◆ **WORK REQUEST 1**
Reproduce the section of the Western Digital earnings call transcript that begins with the words containing "Yes. No, it" and ends with "people were thinking.".
◆ **WORK REQUEST 2**
Resume the Western Digital earnings call transcript from the point where it stops.
--- SELECTED PASSAGE Enclosed Below ---
Thanks, Bob. While we continue to navigate through a complex and dynamic environment, I am confident that Western Digital can lead the market for years to come. As I've said, I came here because I have a very strong conviction that Western Digital can play an increasingly vital role in the digital transformation, and that conviction has only strengthened in the past 5 months. We have deep flash and HDD product portfolio, operational scale and great customer relationships, combined with the ever-growing demand for data creation and storage. All in all, it's a great place to be, and I'm extremely thankful for the hard work that our talented global team puts in on a day in and day out basis. We are operating in uncertain times, but Western Digital's strong, consistent performance reflects our ability to maintain our market leadership by delivering technological innovation with the quality, performance and cost effectiveness that our customers rely upon. With that, I'll turn the call over to the operator to begin our Q&A.
[Operator Instructions] Our first question will come from Wamsi Mohan with Bank of America.
I was hoping you could give us some sense on your 18-terabyte ramp. It appeared that you were expecting that ramp before in the September quarter. It looks like it might have been pushed out further. Can you talk about what's going on there? And I have a follow-up.
Yes. No, it hasn't pushed out. The ramp is on plan, as we've talked about. We plan on producing in excess of 1 million units this quarter. It's a very important quarter for us on that ramp, Wamsi, because it's the quarter where we get the yields up, which gets us the margin profile we need to go into the second quarter of the fiscal year at full production capacity. So it's on track where we want it to be. We feel good about it, and this is going to be an important quarter for us. But it's something we know how to do in ramping a drive platform.
Okay. And I was wondering if you can maybe bridge this quarter-on-quarter gross margin outlook, what the main puts and takes there are. How much are you thinking that the HDD side is going to contribute given that some of the capacity enterprise weakness was -- capacity enterprise seems like a little bit weaker than what people were thinking.
--- End of Enclosed SELECTED PASSAGE ---
--- RECORDS SHOWN Enclosed Below ---
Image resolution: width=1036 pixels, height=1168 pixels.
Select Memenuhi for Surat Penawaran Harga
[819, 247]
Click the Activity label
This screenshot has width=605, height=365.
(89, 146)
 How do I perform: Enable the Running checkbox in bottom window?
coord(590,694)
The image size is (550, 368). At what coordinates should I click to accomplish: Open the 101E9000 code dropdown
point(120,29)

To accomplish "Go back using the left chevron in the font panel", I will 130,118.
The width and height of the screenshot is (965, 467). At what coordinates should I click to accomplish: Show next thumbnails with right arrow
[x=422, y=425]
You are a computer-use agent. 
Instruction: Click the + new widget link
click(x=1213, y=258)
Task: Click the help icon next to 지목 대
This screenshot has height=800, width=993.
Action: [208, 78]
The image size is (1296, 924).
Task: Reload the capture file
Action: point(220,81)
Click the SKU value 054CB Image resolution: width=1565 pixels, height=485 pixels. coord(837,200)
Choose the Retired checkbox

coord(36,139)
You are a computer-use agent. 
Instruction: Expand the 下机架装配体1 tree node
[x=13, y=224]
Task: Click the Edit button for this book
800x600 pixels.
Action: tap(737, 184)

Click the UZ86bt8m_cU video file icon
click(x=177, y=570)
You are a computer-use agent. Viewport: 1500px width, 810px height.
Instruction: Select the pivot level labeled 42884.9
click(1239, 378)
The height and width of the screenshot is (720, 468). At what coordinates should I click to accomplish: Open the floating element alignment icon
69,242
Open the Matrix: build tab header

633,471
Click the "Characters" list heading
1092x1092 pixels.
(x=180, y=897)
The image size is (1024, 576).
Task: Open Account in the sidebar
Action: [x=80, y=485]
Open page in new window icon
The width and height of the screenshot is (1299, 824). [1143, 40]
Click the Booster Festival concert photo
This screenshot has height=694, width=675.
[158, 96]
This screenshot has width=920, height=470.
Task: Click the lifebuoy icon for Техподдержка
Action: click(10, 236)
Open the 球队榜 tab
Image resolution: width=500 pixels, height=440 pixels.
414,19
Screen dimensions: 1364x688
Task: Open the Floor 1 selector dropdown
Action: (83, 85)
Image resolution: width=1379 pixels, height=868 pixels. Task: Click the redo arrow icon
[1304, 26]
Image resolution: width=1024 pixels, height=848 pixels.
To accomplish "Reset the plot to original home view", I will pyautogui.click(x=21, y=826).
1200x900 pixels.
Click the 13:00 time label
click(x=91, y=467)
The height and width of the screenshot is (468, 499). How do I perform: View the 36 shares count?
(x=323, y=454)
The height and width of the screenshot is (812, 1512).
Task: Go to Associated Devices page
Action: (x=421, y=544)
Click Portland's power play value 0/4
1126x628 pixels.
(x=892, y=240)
--- End of Enclosed RECORDS SHOWN ---
◆ **ANSWER SPACE 1**
Yes. No, it hasn't pushed out. The ramp is on plan, as we've talked about. We plan on producing in excess of 1 million units this quarter. It's a very important quarter for us on that ramp, Wamsi, because it's the quarter where we get the yields up, which gets us the margin profile we need to go into the second quarter of the fiscal year at full production capacity. So it's on track where we want it to be. We feel good about it, and this is going to be an important quarter for us. But it's something we know how to do in ramping a drive platform.
Okay. And I was wondering if you can maybe bridge this quarter-on-quarter gross margin outlook, what the main puts and takes there are. How much are you thinking that the HDD side is going to contribute given that some of the capacity enterprise weakness was -- capacity enterprise seems like a little bit weaker than what people were thinking.

◆ **ANSWER SPACE 2**
Yes. I'll make a few comments, and I'll turn it over to Bob to make a few comments. And I think if you look at gross margin going forward, there's a number of headwinds. We still have the COVID costs. We don't expect them to be as high next quarter as they were this quarter, but they're still there, the logistics cost, especially. It's just a very dynamic environment there that changes week by week. We've got the ramp of the 18-terabyte drive that we just talked about. So in the beginning phases of that ramp, you're going to -- it's a headwind on gross margin till we get up the ramp. That's why this is such an important quarter for us that we work through that. And as I said, that's on track. And then on flash, we've got an easing pricing environment. So that's going to impact gross margin there. Bob, any -- did I miss anything?
No. I think those are the keys. I mean on the hard drives, obviously, volumes are a little lower. So we'll be amortizing our fixed costs over a smaller volume as we go up the yield ramp on the 18-terabyte drives. Now on the flash side, as Dave said, I mean, we've got some price and mix headwind. And we also -- as I mentioned in my comments, we have costs up a bit on K1, which amounts to about 1 percentage point on the flash side. So it's just we have multiple challenges this quarter. But I think long term, we're going to be really well positioned once we get up these product ramps.
Our next question will come from Aaron Rakers with Wells Fargo.
Just kind of building off that last question a little bit. I mean when you look at the hard disc drive gross margin at 27.2% and you adjust, looks like -- adjusted ex-COVID, looks like it's close to about 32%. I think it would be helpful just to kind of frame what the expectation is for COVID impact in this quarter. Is it -- probably not as high, but are we still carrying 3 percentage points plus of kind of headwind on gross margin? Just kind of any framework there. And on top of that, what are you seeing in pricing dynamics in nearline right now in the market?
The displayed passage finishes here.